Unable to get the correct schema using schema registry

312 views Asked by At

I am using the from_avro function in PySpark to read data from Kafka in the Avro format and utilizing a schema registered within a schema registry. However, I am encountering an issue where the schema registry does not appropriately account for schema changes during batch processing. Consequently, it consistently utilizes the latest schema when the streaming job commences, but it fails to consider any schema changes that might occur in between streaming jobs. In an ideal scenario, the schema registry should take into account the schema ID specified in the first 5 bytes to ensure accurate schema resolution.

data_df = (
    spark.readStream.format("kafka")
    .option("kafka.ssl.endpoint.identification.algorithm", "")
    .option("kafka.security.protocol", "SSL")
    .option("kafka.bootstrap.servers", servers_details)
    .option("kafka.ssl.truststore.location", location)
    .option("kafka.ssl.truststore.password", pwd)
    .option("startingOffsets", "latest")
    .option("failOnDataLoss", "false")
    .option("maxOffsetsPerTrigger", 30)
    .option("subscribe", name)
    .load()
)

transform_df = (
    df.withColumn(
        "record",
        from_avro(
            fn.col("value"),
            schemaRegistryAddress="http://schema-registry.com",
            subject=f"{topic_name}-value",
        ),
    )
    .withColumn("schema_id", function_convert(fn.expr("substring(value, 2, 4)")))
    .select("schema_id", fn.col("record"))
)
display(transform_df)

I tried options from from_avro but it seems its not working

transform_df = df.withColumn(
    "record",
    from_avro(
        fn.col("value"),
        options={"confluent.value.schema.validation": "true"},
        schemaRegistryAddress="http://schema-registry.com",
        subject=f"{topic_name}-value",
    ),
).select(fn.col("record").alias("RECORD_CONTENT"))

1

There are 1 answers

1
connecttopawan On

It looks like you're using the from_avro function in PySpark to read Avro data from Kafka and facing issues with schema changes not being considered during batch processing. Unfortunately, the from_avro function in PySpark doesn't directly provide an option to specify the schema ID for schema resolution using the first 5 bytes. The confluent.value.schema.validation option you tried doesn't address this specific scenario.

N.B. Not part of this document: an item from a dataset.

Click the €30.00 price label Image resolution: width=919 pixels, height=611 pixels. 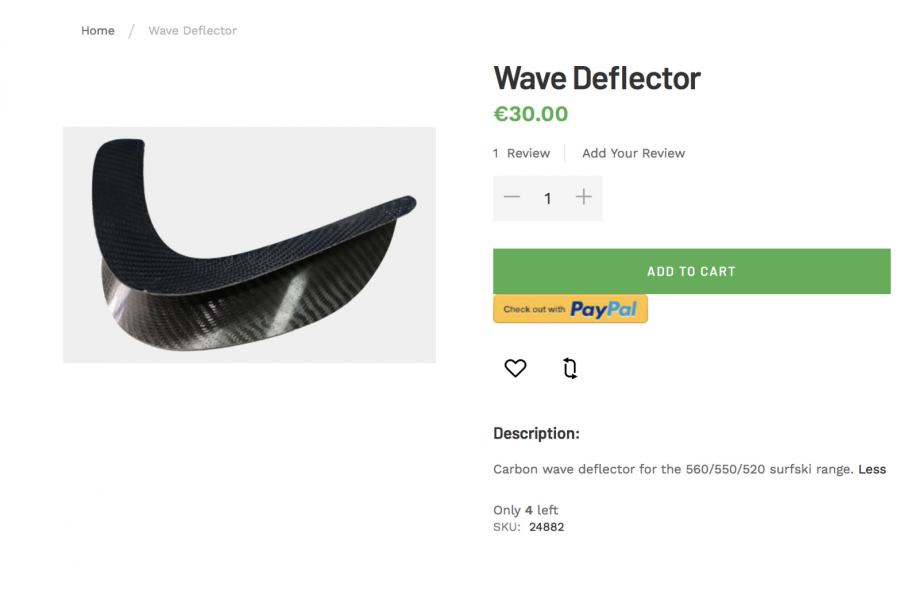click(531, 114)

However, you can work around this issue by manually resolving the Avro schema using the schema registry and the schema ID present in the first 5 bytes of the Avro data. Here's a possible approach to achieve this:

import io
import requests
from avro.schema import AvroSchema
from pyspark.sql import SparkSession
from pyspark.sql import functions as fn

# Initialize SparkSession
spark = SparkSession.builder.getOrCreate()

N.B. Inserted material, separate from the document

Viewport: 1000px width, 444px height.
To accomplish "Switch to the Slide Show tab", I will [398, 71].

# Function to fetch Avro schema from schema registry based on schema ID
def fetch_schema_from_registry(schema_registry_url, subject, schema_id):
    url = f"{schema_registry_url}/subjects/{subject}/versions/{schema_id}"
    response = requests.get(url)
    response.raise_for_status()
    return response.json()["schema"]

# Function to parse Avro data using the schema from the schema registry
def parse_avro_data(avro_data, schema_registry_url, subject):
    schema_id = int.from_bytes(avro_data[:5], "big")
    avro_schema_str = fetch_schema_from_registry(schema_registry_url, subject, schema_id)
    avro_schema = AvroSchema(avro_schema_str)
    return avro_schema.decode(io.BytesIO(avro_data[5:]))

# UDF to parse Avro data and apply schema resolution
parse_avro_udf = fn.udf(lambda value: parse_avro_data(value, "http://schema-registry.com", f"{topic_name}-value"))

data_df = (
    spark.readStream.format("kafka")
    # ... other Kafka options ...
    .load()
)

transform_df = data_df.withColumn("record", parse_avro_udf(fn.col("value")))

# Continue with your processing on `transform_df` as needed

In this approach, we define a UDF (parse_avro_udf) that takes the Avro data, fetches the corresponding schema from the schema registry using the schema ID present in the first 5 bytes, and then parses the Avro data using the resolved schema. The fetch_schema_from_registry function is responsible for fetching the schema from the schema registry based on the schema ID.

By using this UDF, you should be able to handle schema changes during batch processing, as it will resolve the correct schema for each record based on the schema ID present in the Avro data.